TO DO
This task asks for the lines from the one with "Where should I click to: Open" to the final line below, repeated exactly, with pictures omitted.

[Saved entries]
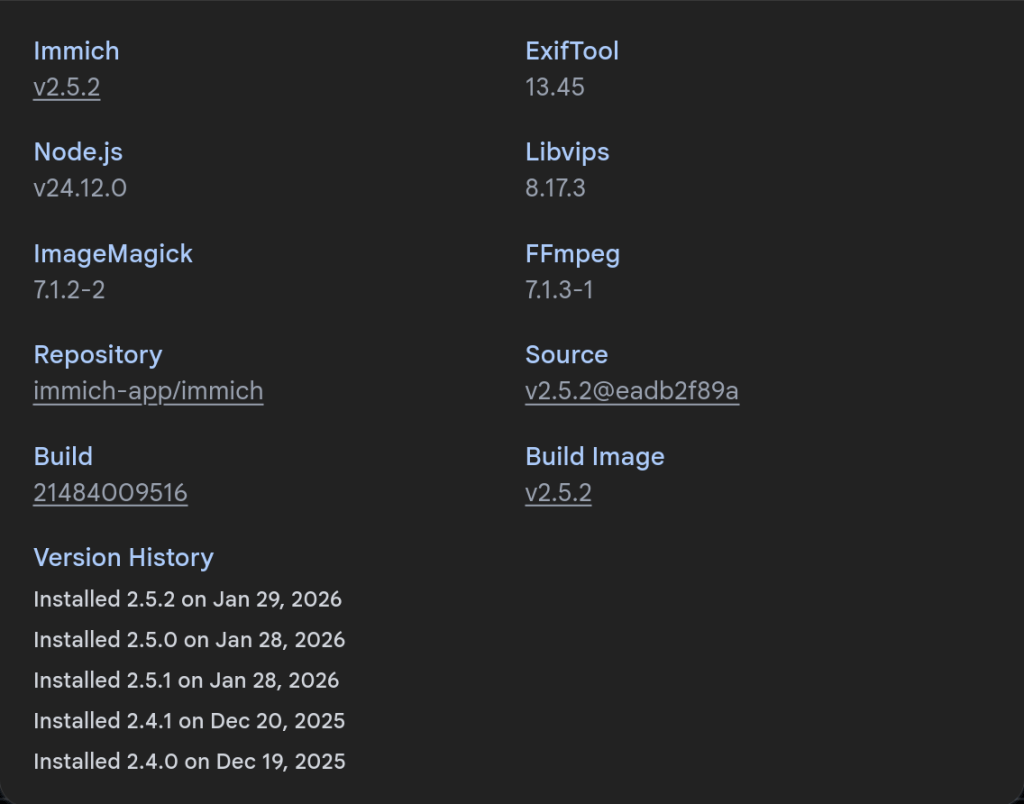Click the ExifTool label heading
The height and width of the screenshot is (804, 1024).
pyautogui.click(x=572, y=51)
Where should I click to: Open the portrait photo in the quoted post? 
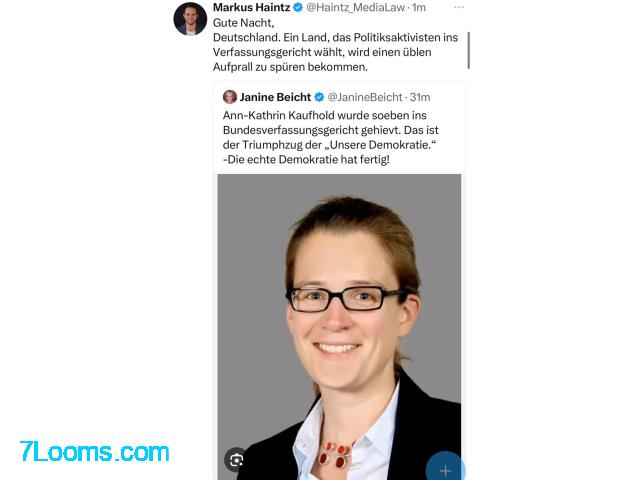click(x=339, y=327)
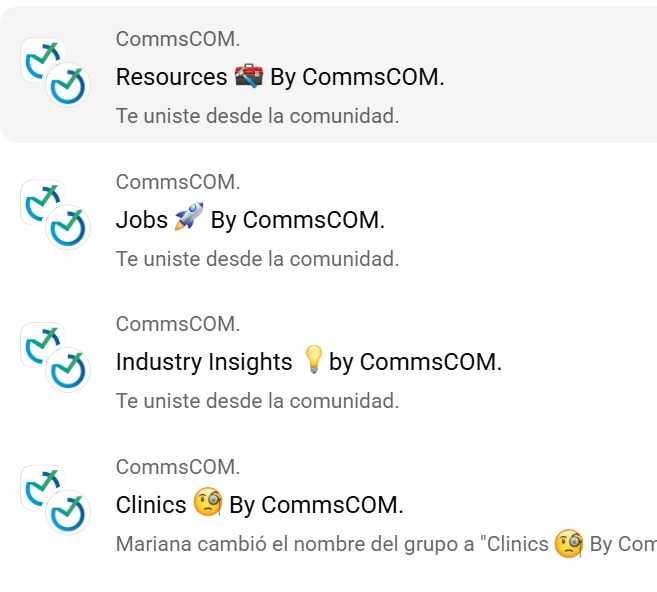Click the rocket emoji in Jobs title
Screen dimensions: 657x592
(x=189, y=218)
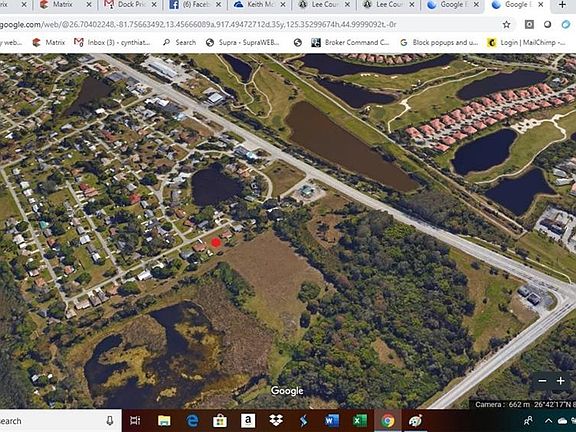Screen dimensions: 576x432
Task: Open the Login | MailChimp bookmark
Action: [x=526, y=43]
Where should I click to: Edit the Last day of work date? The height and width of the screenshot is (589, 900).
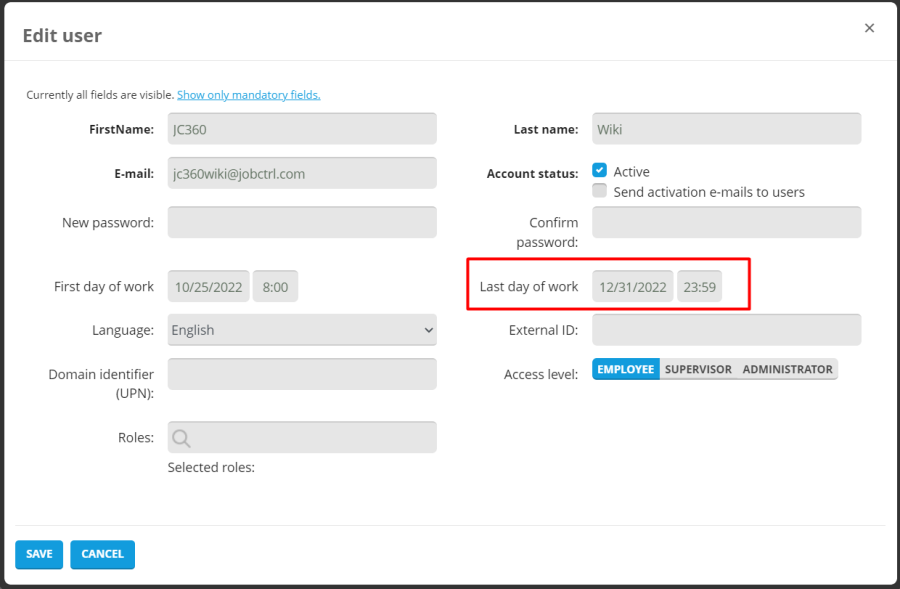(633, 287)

EXERCISE RESPONSE
Where should I click to: Open the portrait photo in the quoted post? 
click(x=339, y=327)
Click the rocket emoji in Jobs title
Screen dimensions: 657x592
(x=189, y=218)
Screen dimensions: 576x432
Task: Open the Login | MailChimp bookmark
Action: [x=526, y=43]
Where should I click to: Edit the Last day of work date? The height and width of the screenshot is (589, 900).
(633, 287)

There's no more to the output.